*ASSIGNMENT A*: In the Cinderella ballet review, who designed the costumes?
*ASSIGNMENT B*: Pick up the Cinderella ballet review after its last sentence and keep writing in the same voice.
---- EXCERPT PROVIDED
Mariinsky Theater – St. Petersburg, Russia

February 22, 2003

Kirov-Mariinsky Ballet

CINDERELLA

Cinderella – Natalia Sologub

Prince – Andrei Merkuriev

Stepmother – Irma Nioradze

Stepsister Khudishka – Viktoria Teryoshkina

Stepsister Kubishka – Elena Sheshina

The sunshine went into hibernation on Saturday, the second day of the ten-day festival. That did not seem to dampen the spirits of the audience, who entered the auditorium of the Mariinsky Theater to gaze upon a shockingly modern front curtain. Tonight, the flouncy blue-and-gold curtain by Golovin was replaced by a black-and-white depiction of New York City skyscrapers, thus portending an unusual night of dance from this usually ultra-traditional ballet company.

Alexei Ratmansky’s “Cinderella,” to the familiar Sergei Prokofiev score, premiered exactly one year ago. Anybody who read what I wrote back then knows that this was far from my favorite ballet. But I come with open mind, hoping for improvements. I am happy to report some rays of hope. Not many – some.

This is a stark, minimalist production designed by Ilya Utkin and Yevgeny Monakhov, with lighting by Gleb Filshtinsky. The main set consists of two tall metallic staircases on wheels, to the left and to the right, from which many of the ballet’s characters emerge and exit. These tall towers remind us of dingy fire-escape staircases in typical New York City apartments. They flank an open ‘dance space’ that is, strangely, blocked by two long, thin metal columns near the middle of the stage – which made me fear for dancers who might bump into them. Those two columns support a huge metallic wheel that, during the ballroom scene, flips up to resemble a chandelier with flickering candles. The only backdrops are very simple ‘flats’ depicting a coffered corridor for the ballroom and a row of tall cedar trees for the love scene/pas de deux.

The mostly-ineffective costumes, by Elena Markovskaya, range from grotesque-silly hot pink/black for the stepsisters (one of the sisters wearing padding to make her appear chubby), to shades of orange and red for ballroom ladies, to stark white for the prince…still resembling a milkman or the Ajax Man with a little white bow tie. Cinderella wore dingy grey in the apartment and white tulle/gold-sequined bodiced romantic tutu at the ball -- this costume being a HUGE improvement on the boring white sheath worn by Diana Vishnyova at the premiere last year.
--------
---- DATASET EXTRACT
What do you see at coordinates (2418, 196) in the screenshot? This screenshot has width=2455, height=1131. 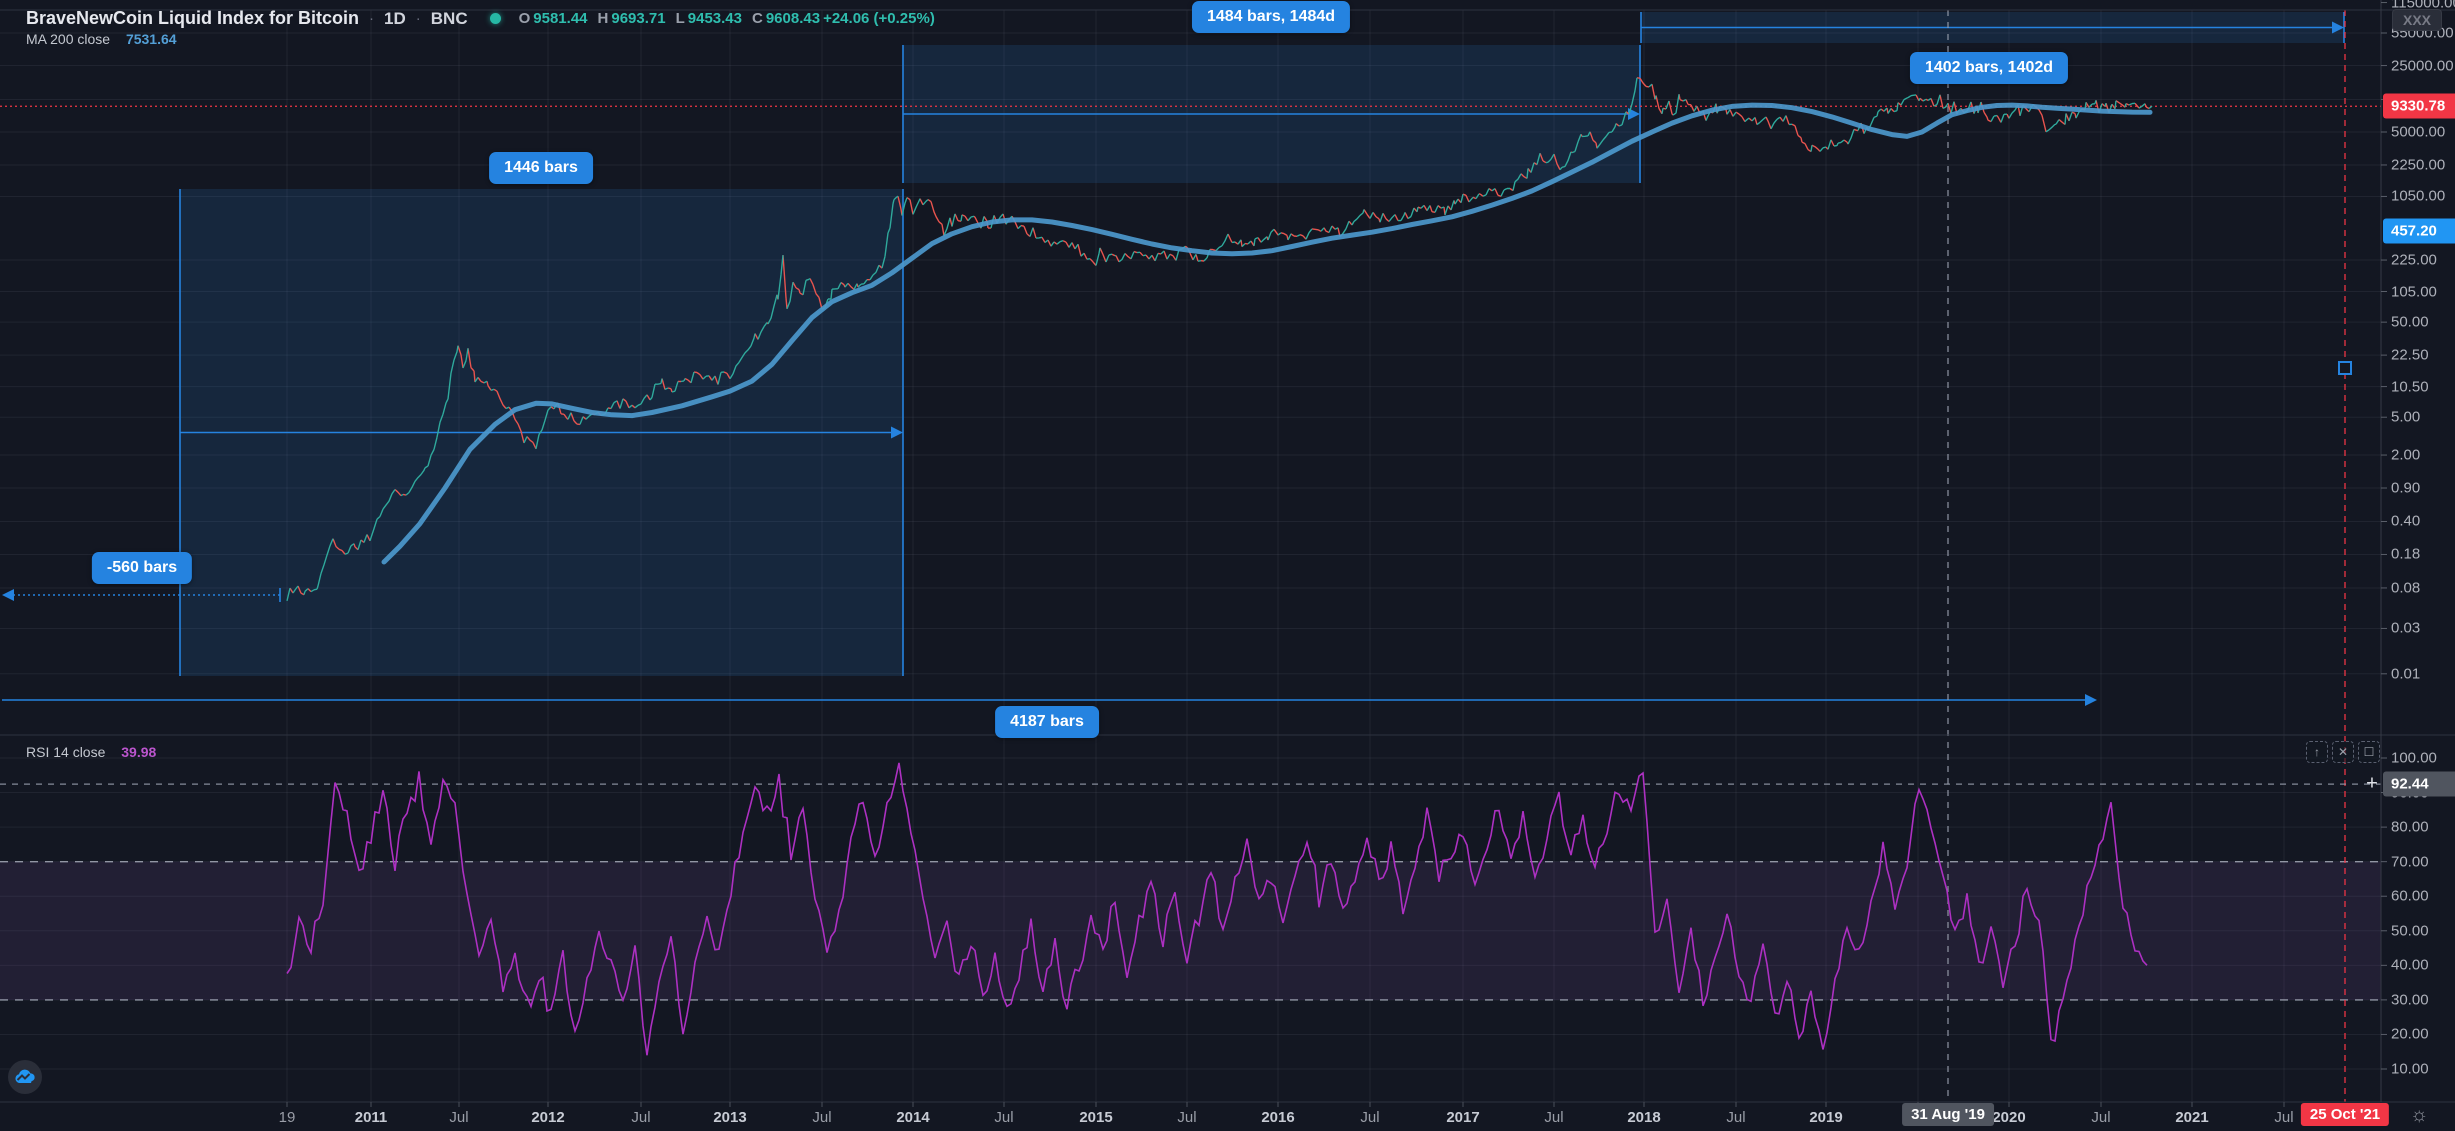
--------
*EXERCISE ANSWER A*: Elena Markovskaya designed the costumes.

*EXERCISE ANSWER B*:
On this second viewing, the production still looks and feels like an uncentered hodge-podge, lacking a unifying theme and vision. What is this? Where are we – New York, the Loire Valley, a 1920s speak-easy? Pick your pick – the wild variety of costuming and backdrops makes me wonder if the various creative talents in this production ever spoke to each other during the creative process, let alone agree on a ‘look.’ Perhaps all that matters is to have a ‘Moderne Look’ that can shock the babushkas in the 3rd-Tier seats and make them long for Marius Petipa? Throw whatever crap on the stage that looks different, cheap, anti-luxurious, anti-Mariinsky, anti-Petersburg? Create a couple of beautiful pas de deux in the midst of banal, flippant choreography for the secondary characters and the corps de ballet? Rather than shock us, the end result is BO-RING, despite some fantastic dancing. So on to the dancing.

With her slender-twig frame, red mop-top hair, and pale complexion, Natalia Sologub is a ragamuffin of a Cinderella. Thus, she was absolutely effective in portraying the pathos of a mistreated daughter, making the encounter with the prince magical. She is every bit, if not more, pliant and sinewy in movement than was Vishnyova in the role. Solugub is, to me, the most modern, anti-Petipa of Kirov-Mariinsky ballerinas. She moves as if possessing no bones – a dancing Gumby Doll – and is keenly sensitive to music. [These same qualities make her wonderful in the new ‘Nutcracker,’ which we’ll see later this week.] It’s too bad that so much of Ratmansky’s choreography is more dopey than serious, e.g., as the clock strikes midnight and Cinders runs away from the ball, she does ‘slow-motion-running’ movements facing the audience. Hardee-har-har.

Andrei Merkuriev overcame the ridiculous snow-white milkman costume by the power of his dancing and sincere acting as a romantic hero. His personality shines to the highest row of the auditorium. Like Sologub, he is a dancer who can MOVE…and barely miss hitting the two pesky columns in the middle of the stage!

As the conceited Stepmother with an orange hair bob, Irma Nioradze pushed the comedy over-the-top so that the laughs were missed. I far preferred Yulia Makhalina’s slightly-subtler rendition last year. What a waste of a fine ballerina’s talent is this role! The two stepsisters fared slightly better, especially Viktoria Teryoshkina as the tall and slender one, in a funny ballroom solo in which the pointe of one of her slippers seems stuck to the stage.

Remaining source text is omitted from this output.